Similarly, we want to track the dates that an officer served in a particular precinct. But their “Start Date” and “End Date” is not really a property of either the “Officer” or of the “Police Precinct,” but rather of “Officer at Precinct.” So there seems to be a need for a number of associative entities in our data model!

Associative entities are also used when a “many-to-many” relationship exists — this is explained further in the Identifying Relationships section.

Based on all these considerations, here is a revised list of entities (which may be subject to still more revision!):

Revised List of Entities

Officers

Officer Shields

Officer Ranks

Officer Salaries

Police Precincts

Officers at Police Precincts

Officers at Incidents

Complaints or Lawsuits

Incidents

News Articles

Images

Incidents on Video

Videos

Video Parts (e.g. timecoded log)

People

People at Incidents

TERMINOLOGY

Weak Entities are entities that depend on another (strong) entity for their reason to exist.
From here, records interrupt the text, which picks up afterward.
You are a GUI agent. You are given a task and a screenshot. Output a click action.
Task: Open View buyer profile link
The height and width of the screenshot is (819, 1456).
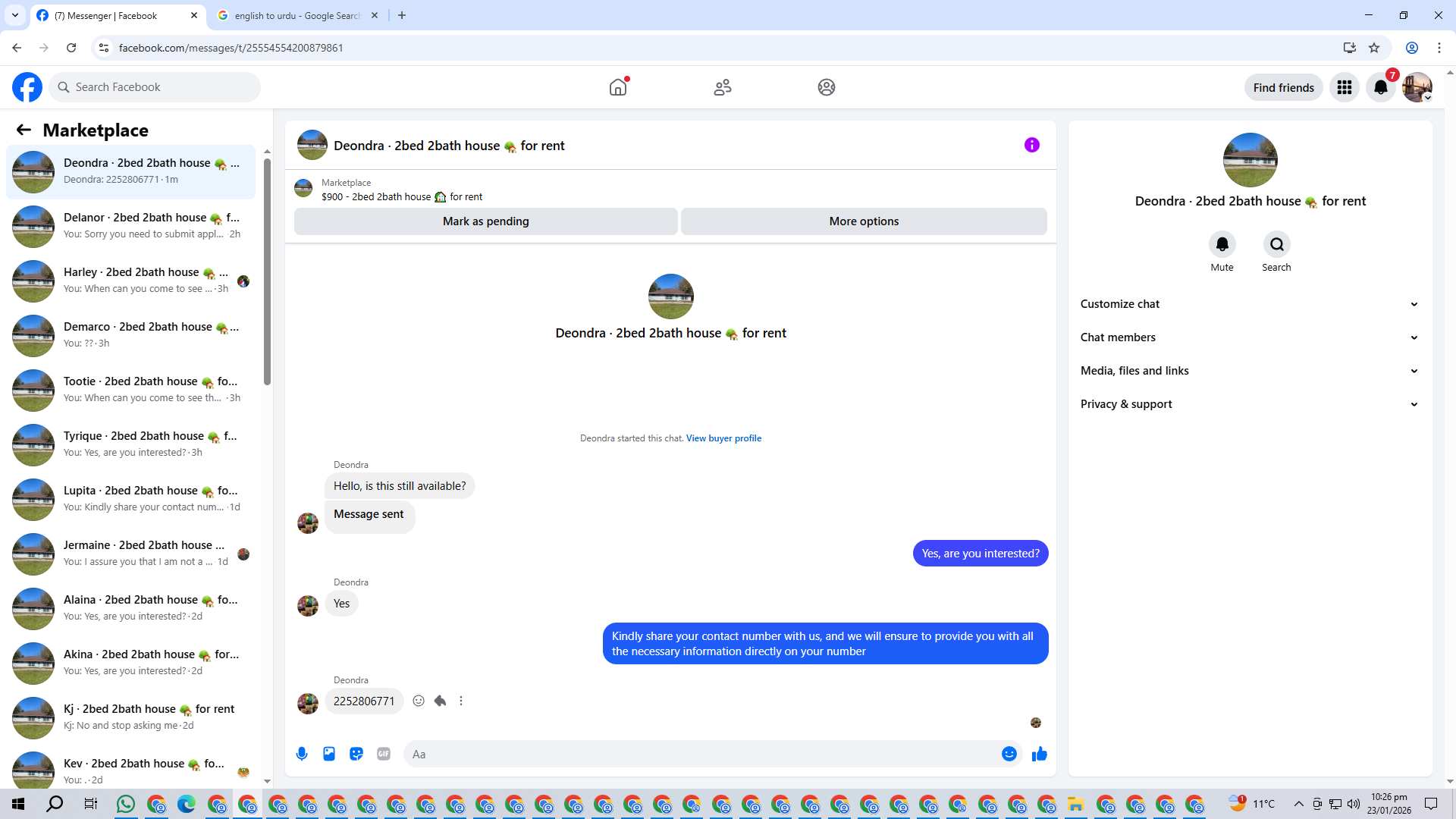pos(723,438)
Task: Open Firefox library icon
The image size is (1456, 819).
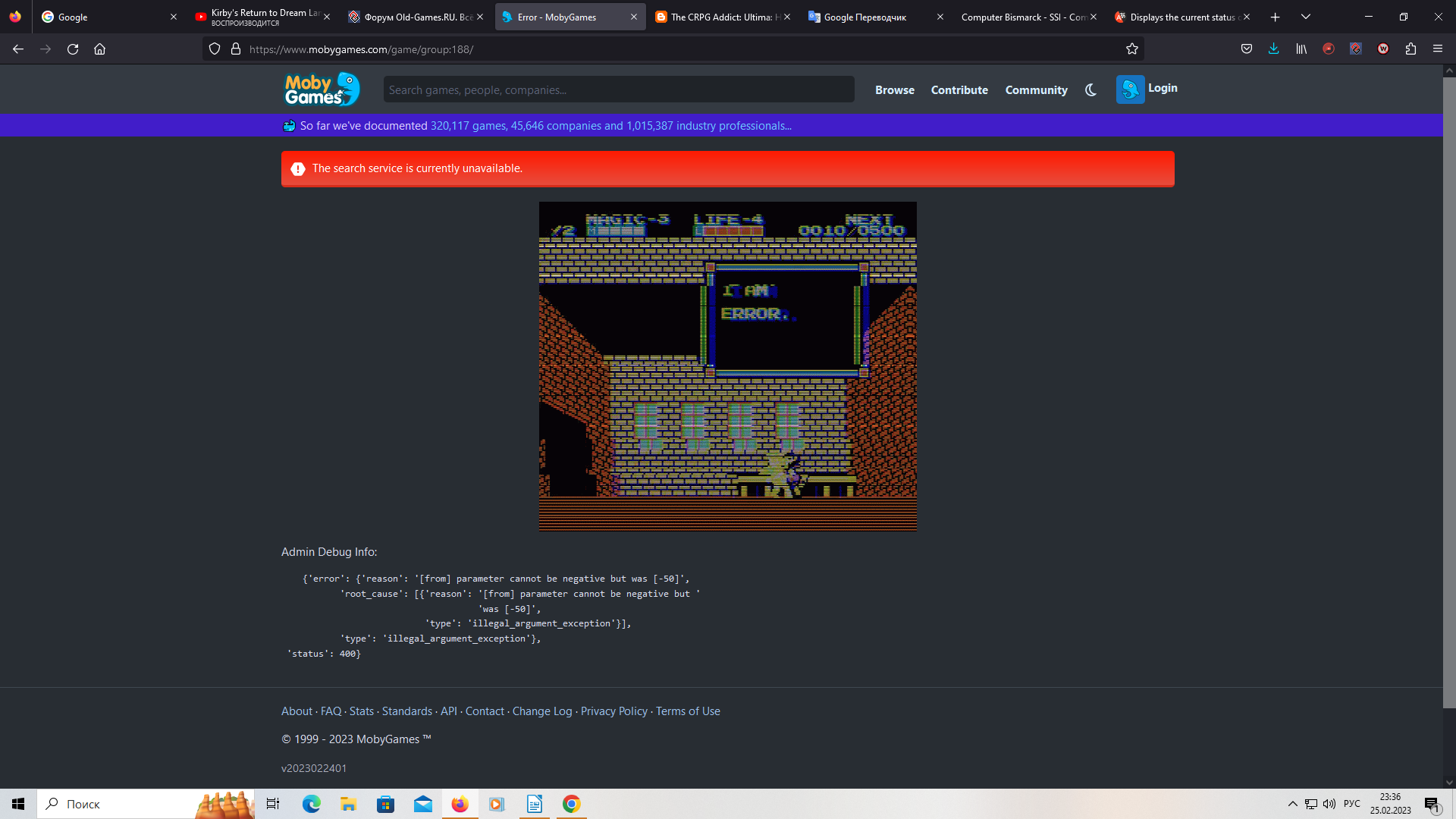Action: pos(1301,49)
For example, “Rank” can be an entity if you want to track data like the start and end date of an officer’s rank. But “Rank” only has meaning if it’s associated with an Officer (whereas Officer, as an entity, can stand on its own), so “Rank” is a weak entity.

Associative Entities are entities that represent a situational intersection between two other entities, for which there is data to be tracked. For example, if Officers and Incidents are both entities, there could be an associative entity called “Officers at Incidents” where attributes about the officer’s presence at the incident would be tracked, like “Officer’s Actions” or their “Squad Car Number.”